Arriviamo al check-point di Sost che già il sole inizia ritirarsi in un alcune zone della stretta valle; sopra le cime sfavilla ancora ma qui sotto qualche pennellata scura lambisce i bordi della strada.
Dai pochi mezzi incrociati, che fossero motorini (qui c'è ne sono a milioni), auto o camion, ci sono giunti sempre segnali di saluto.
Lampeggi, colpi di clacson ma soprattutto mani e braccia che escono dai finestrini per salutarti, quasi abbracciarti.
Arrivi in dogana e ti saluti, ormai affratellati dalle lunghe attese in mano cinese. con i pakistani dei pullmann incrociati già di buon mattino a Tashkurgan.

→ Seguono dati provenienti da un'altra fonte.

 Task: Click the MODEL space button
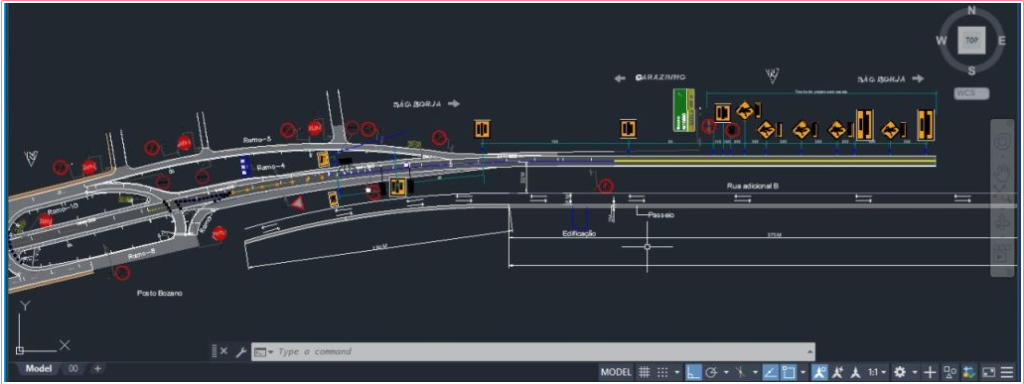tap(616, 372)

Qui la cosa non è breve ma nemmeno troppo lunga e, peraltro, c'è pure la compilazione di quanto necessario per il Carnet de Passage (documento di natura doganale/fiscale richiesto, in relazione al mezzo con cui si entra via terra, in almeno metà del mondo, specie da quegli stati dell'ex impero inglese).
Qui gli ambienti sono molto più modesti di quelli cinesi ma cambia pure l'atteggiamento degli addetti; ci stringono le mani, sorridono, ci danno il benvenuto in Pakistan (per la verità i più ci dicono..,benvenuti in Gilgit Baltistan..), alcuni chiedono una foto insieme.
E poi c'è l'inglese.
Nei cartelli dei diversi uffici, nei moduli da compilare, nelle parole di chi si rivolge a te.
La nostra padronanza della lingua d'Albione è quasi pari allo zero ma c'è almeno una certa familiarità, capisci quantomeno di che caspita si sta discutendo, se di caratteristiche della moto oppure delle tue generalità.
Se ci avessero poi chiesto ...the cat is on the table... avremmo potuto rispondere con sicura scioltezza.
Insomma, tutto sommato, non ci siamo sentiti sulla Luna.